::: EXERCISE INPUT
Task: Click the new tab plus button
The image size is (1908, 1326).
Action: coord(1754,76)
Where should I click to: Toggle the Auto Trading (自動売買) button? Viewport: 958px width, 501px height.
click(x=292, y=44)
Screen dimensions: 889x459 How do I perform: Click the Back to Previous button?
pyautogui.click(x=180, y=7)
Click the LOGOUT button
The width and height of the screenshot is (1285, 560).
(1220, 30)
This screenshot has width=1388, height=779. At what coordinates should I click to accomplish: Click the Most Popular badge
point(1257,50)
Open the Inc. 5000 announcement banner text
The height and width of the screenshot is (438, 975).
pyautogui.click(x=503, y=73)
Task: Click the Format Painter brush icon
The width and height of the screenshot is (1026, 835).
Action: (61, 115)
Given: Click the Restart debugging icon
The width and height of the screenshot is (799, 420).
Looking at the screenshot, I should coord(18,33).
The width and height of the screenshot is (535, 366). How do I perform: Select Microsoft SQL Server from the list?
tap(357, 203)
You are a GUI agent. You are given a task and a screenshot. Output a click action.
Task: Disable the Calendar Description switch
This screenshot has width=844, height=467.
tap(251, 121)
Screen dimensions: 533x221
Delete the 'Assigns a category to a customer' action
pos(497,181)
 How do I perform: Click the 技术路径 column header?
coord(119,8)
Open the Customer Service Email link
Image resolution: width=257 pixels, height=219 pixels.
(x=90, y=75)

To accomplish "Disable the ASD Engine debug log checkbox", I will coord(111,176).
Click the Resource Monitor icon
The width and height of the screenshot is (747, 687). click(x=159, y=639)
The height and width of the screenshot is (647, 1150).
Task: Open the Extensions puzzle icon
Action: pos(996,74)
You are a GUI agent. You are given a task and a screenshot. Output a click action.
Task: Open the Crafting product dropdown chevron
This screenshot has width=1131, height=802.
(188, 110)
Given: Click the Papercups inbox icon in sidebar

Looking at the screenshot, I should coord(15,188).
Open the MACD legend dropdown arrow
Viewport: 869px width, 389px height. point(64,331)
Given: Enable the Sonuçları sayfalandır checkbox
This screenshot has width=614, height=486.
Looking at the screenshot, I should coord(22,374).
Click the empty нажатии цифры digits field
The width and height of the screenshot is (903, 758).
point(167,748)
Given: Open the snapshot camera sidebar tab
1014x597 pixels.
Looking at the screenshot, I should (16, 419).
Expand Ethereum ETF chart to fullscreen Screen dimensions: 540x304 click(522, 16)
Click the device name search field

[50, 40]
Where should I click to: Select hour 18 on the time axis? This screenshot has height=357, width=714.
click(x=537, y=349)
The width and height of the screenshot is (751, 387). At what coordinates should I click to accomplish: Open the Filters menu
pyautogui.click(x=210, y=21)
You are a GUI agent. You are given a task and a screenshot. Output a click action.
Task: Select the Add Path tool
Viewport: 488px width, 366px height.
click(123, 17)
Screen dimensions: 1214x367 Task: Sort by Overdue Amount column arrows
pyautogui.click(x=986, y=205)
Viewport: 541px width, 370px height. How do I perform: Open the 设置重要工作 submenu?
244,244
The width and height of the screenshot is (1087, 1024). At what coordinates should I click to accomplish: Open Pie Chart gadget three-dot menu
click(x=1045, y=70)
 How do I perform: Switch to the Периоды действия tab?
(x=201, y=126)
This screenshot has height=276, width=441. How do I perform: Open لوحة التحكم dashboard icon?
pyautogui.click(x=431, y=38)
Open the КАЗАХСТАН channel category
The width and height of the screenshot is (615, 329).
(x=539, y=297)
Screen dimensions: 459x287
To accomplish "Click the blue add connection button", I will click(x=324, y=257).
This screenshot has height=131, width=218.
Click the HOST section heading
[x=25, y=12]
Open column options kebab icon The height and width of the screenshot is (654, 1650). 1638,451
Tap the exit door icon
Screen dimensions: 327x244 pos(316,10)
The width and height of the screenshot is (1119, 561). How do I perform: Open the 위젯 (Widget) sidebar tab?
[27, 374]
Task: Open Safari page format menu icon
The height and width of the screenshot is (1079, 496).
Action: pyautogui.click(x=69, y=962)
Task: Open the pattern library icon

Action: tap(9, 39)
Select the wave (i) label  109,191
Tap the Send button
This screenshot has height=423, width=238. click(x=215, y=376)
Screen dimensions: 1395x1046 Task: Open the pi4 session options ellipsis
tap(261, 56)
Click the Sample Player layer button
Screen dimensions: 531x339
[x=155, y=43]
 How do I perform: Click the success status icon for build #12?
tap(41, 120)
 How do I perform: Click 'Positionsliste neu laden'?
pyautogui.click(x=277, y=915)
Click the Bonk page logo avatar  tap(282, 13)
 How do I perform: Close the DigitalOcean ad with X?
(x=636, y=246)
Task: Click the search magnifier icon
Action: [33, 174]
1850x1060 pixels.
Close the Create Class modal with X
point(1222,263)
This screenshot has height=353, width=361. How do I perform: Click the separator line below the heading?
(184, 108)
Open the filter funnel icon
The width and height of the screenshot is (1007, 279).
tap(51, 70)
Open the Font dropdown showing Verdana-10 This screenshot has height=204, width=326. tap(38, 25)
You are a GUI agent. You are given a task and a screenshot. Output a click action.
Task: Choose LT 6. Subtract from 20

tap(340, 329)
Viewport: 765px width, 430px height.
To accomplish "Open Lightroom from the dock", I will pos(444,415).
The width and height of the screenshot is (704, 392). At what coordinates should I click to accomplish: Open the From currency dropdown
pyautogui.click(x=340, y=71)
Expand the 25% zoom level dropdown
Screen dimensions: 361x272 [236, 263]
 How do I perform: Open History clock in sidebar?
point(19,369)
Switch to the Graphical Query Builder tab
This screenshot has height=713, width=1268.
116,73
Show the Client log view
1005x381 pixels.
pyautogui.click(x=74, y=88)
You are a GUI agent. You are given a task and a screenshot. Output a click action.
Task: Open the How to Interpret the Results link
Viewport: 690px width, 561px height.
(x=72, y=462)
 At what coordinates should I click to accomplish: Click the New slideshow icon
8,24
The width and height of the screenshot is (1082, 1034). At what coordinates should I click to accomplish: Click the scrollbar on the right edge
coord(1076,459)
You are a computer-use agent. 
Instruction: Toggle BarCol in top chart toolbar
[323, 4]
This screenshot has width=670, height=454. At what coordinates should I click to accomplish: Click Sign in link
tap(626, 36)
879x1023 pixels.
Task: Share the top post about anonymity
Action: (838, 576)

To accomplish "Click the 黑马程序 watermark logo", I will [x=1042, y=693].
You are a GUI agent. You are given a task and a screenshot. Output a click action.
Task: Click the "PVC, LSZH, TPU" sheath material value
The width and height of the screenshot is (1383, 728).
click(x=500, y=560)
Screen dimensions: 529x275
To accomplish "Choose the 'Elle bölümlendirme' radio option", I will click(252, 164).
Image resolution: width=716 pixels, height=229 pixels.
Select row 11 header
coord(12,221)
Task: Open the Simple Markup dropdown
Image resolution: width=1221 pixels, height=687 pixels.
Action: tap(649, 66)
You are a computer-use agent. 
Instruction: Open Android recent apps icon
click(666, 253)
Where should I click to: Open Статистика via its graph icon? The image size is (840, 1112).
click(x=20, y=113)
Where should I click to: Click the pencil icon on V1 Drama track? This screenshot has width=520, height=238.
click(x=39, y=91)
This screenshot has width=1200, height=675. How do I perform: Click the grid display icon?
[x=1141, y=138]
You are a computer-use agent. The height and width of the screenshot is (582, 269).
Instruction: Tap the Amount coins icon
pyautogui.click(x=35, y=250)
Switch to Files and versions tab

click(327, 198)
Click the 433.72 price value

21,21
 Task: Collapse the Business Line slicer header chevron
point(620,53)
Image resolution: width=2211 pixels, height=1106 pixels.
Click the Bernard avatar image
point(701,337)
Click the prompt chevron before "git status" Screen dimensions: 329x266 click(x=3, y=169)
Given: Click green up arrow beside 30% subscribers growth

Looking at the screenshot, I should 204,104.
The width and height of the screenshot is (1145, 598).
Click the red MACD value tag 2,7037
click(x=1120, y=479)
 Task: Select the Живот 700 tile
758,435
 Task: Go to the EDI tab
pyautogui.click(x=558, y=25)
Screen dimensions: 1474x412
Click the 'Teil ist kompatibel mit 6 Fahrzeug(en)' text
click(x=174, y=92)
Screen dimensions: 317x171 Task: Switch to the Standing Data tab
::::::
_EXERCISE_
Quote the lines of the listing that start with the line containing "Given: Click the Restart debugging icon" and go on through the line containing "pos(497,181)", copying both of those lines and every line between them.

_FULL SOLUTION_
Given: Click the Restart debugging icon
The width and height of the screenshot is (799, 420).
Looking at the screenshot, I should coord(18,33).
The width and height of the screenshot is (535, 366). How do I perform: Select Microsoft SQL Server from the list?
tap(357, 203)
You are a GUI agent. You are given a task and a screenshot. Output a click action.
Task: Disable the Calendar Description switch
This screenshot has width=844, height=467.
tap(251, 121)
Screen dimensions: 533x221
Delete the 'Assigns a category to a customer' action
pos(497,181)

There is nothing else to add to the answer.